I was told that I'm going to get a better picture through the comcast STB by using component cables...I've always used HDMI in the past...so first question...which is better? Will component cables affect any of my audio configurations or setup?

My Comcast STB has an HDMI and optical audio port. My Sony Receiver has both HDMI and optical audio. My PS3 has both HDMI and optical audio. I get very confused on what to hook up to what when it comes to the HDMI cables and Optical cables? Can someone please walk me through what the best setup would be by explaining which device should connect to which device and with which cable? Thank you.


----------



## tonyvdb (Sep 5, 2007)

Welcome to the Shack!
I would use the component video connections with optical from the STB as they do not have 1080p as well as the uncompressed audio formats. Use HDMI with the PS3 for sure. HD Picture quality over component is very good to the point that you usually cant tell a difference.
How many HDMI inputs does the Sony receiver have as HDMI is still a better way to go.


----------



## iuhoosier3312 (Dec 19, 2009)

The receiver only has one HDMI port, unfortunate I know. I think that's why I'm confused because ideally I'd like my surround sound to work with my PS3 and the TV, if that's possible. Not sure what device I should connect to what...and with what cables?


----------



## tonyvdb (Sep 5, 2007)

Connect the STB to the receiver using Component cables and a optical/coax.
Connect the PS3 to the receiver using HDMI.
Now here is the issue You will need to run both a HDMI out to the display and component as your receiver as far as I can tell will not upconvert the video to its HDMI out so the receiver will have two video outputs one HDMI and one Component. This way you will see both devices on separate inputs of the TV.


----------



## iuhoosier3312 (Dec 19, 2009)

Ok so if I connect my STB to my receiver using component...how does that signal get to the TV? Do I run a video out to the tv?


----------



## tonyvdb (Sep 5, 2007)

yes you need to run a component cable out to the TV from the receiver.
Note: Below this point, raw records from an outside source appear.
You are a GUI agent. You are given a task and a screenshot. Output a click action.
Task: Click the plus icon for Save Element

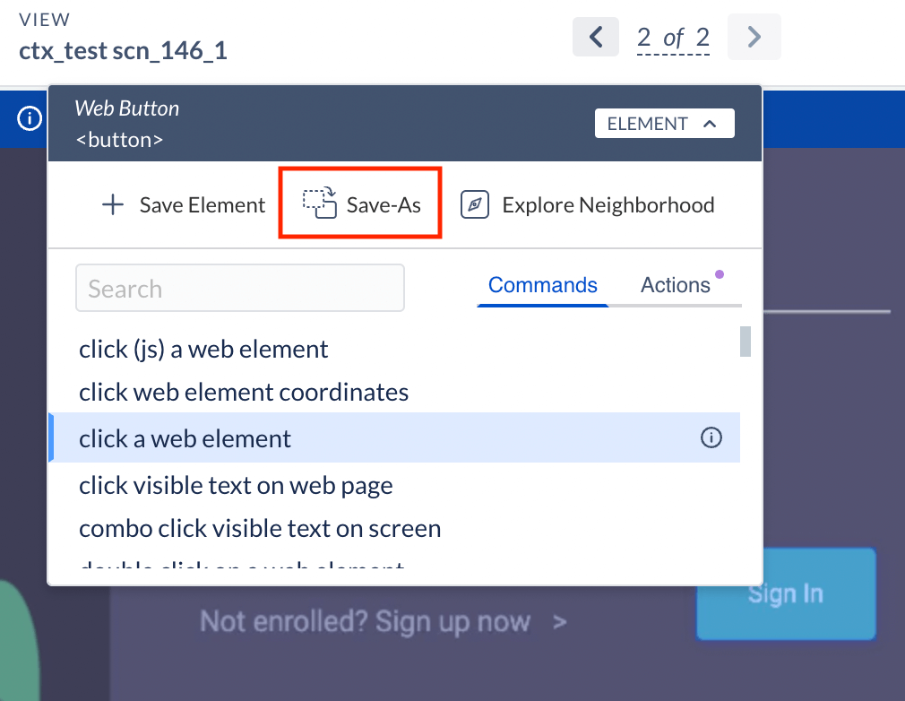coord(112,205)
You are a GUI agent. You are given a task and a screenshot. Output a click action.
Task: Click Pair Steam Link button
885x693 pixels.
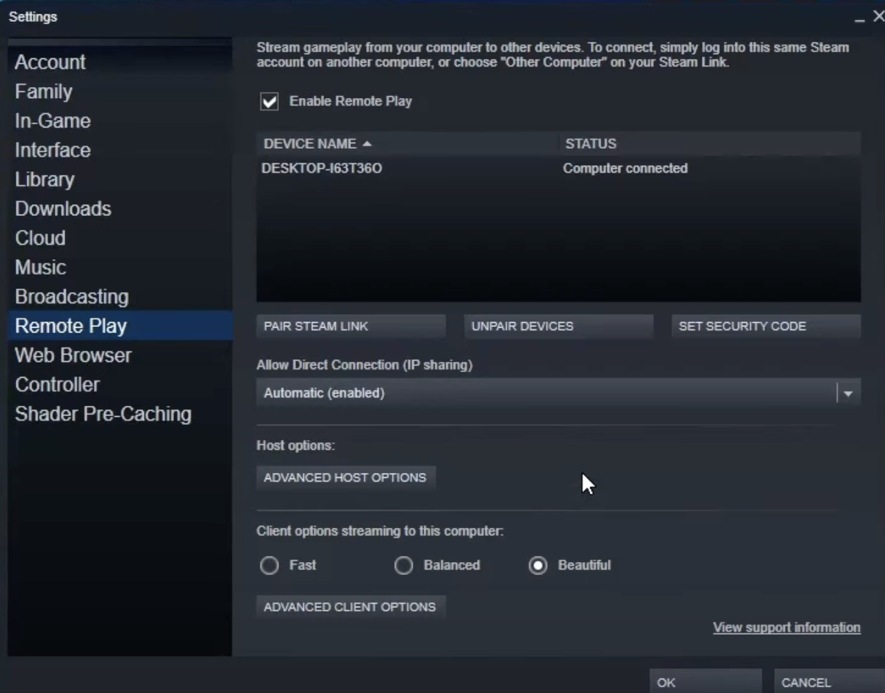[351, 326]
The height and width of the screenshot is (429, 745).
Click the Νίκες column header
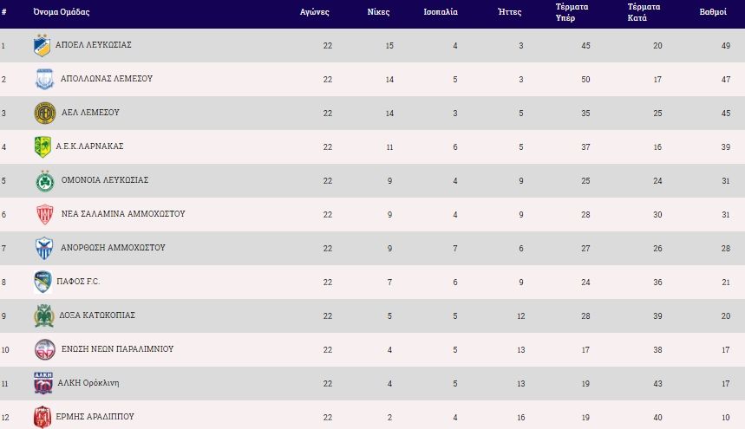pyautogui.click(x=378, y=12)
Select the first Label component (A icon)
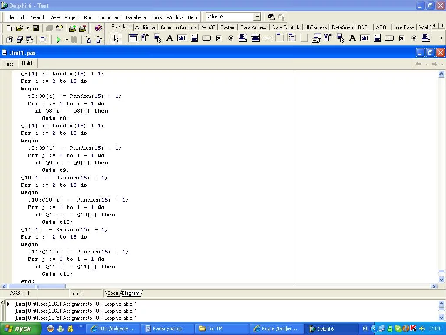This screenshot has height=335, width=446. coord(169,38)
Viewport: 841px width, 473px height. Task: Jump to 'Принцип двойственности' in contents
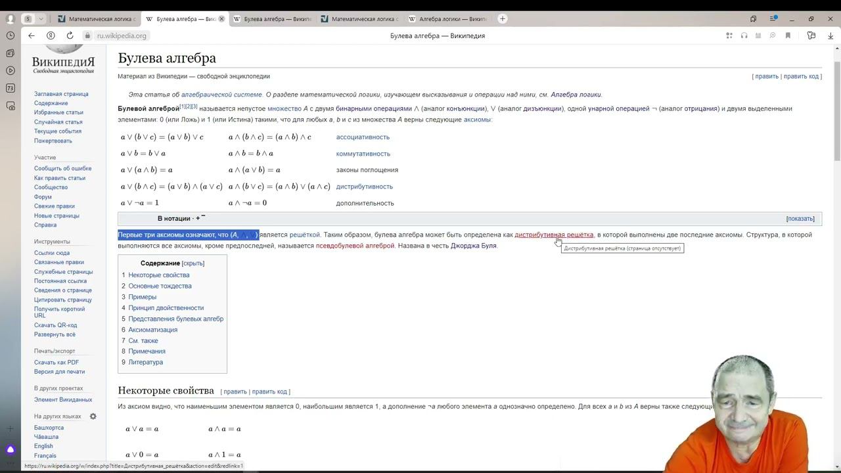(x=166, y=308)
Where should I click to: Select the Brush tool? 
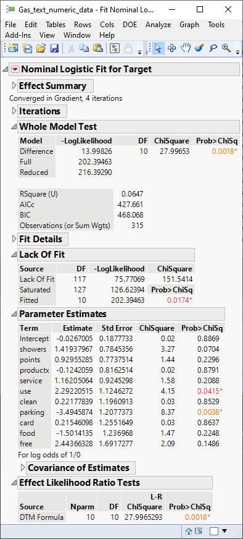[x=199, y=48]
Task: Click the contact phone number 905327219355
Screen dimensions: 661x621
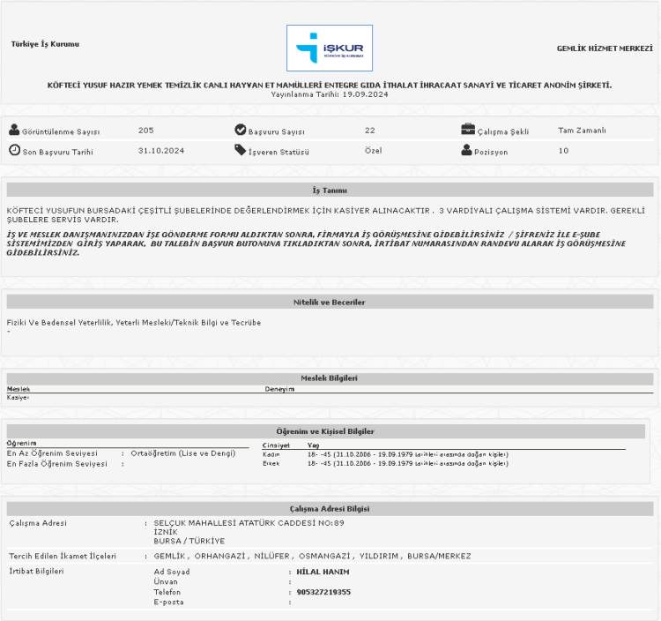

Question for you, Do you want to be able to watch the STB without the receiver always being on?


----------



## iuhoosier3312 (Dec 19, 2009)

I mean I'd rather probably have the receiver on, for better sound quality. But that's not a neccessity if you think something will work better. I've tried the setup you gave me...I'm getting audio but not getting any video from the TV. I plugged the 'yellow' component cable into the 'out' of the receiver and connected the other end into the 'yellow' video in. All I'm getting right now is the Sony Home Theater page on my screen...


----------



## tonyvdb (Sep 5, 2007)

Sorry, Your misunderstanding me, Component is the higher quality connection for video it uses three cables green, blue & yellow. What you are using now is composite. 
have a look at this post it may help you understand this better.


----------



## iuhoosier3312 (Dec 19, 2009)

Ok I was confused b/c my receiver only has 1 input for component cables. If I connect my STB to my receiver via component, there's no other component ports for me to hook my tv to...make sense? Not sure how to get video on my tv now?


----------



## tonyvdb (Sep 5, 2007)

Is there not a second set of component outputs?


----------



## iuhoosier3312 (Dec 19, 2009)

Nope...


----------



## tonyvdb (Sep 5, 2007)

Ok, well then we have to do this differently. No big deal.
take the component cables and go directly to the display, take the optical/coax and pick an input on the receiver this way you will get the audio in Dolby digital souround


----------



## iuhoosier3312 (Dec 19, 2009)

OK looks like we're good now. Everything seems to be working now. Thanks for all your help, I really appreciate it.


----------



## tonyvdb (Sep 5, 2007)

No problem.


----------



## iuhoosier3312 (Dec 19, 2009)

Last question...I'm not getting any audio with my current setup for my PS3...are there setting on my tv or ps3 that I need to change for HDMI to work?


----------



## tonyvdb (Sep 5, 2007)

I dont own a PS3 but I think there is a setting in the PS3's audio menu that you need to select bitstream and tell it to use HDMI for video.


----------



## Ares (Nov 23, 2009)

Tony is right on this you go to sound settings on the XMB choose HDMI then it offers you to choices whether to auto set or set it manually.


----------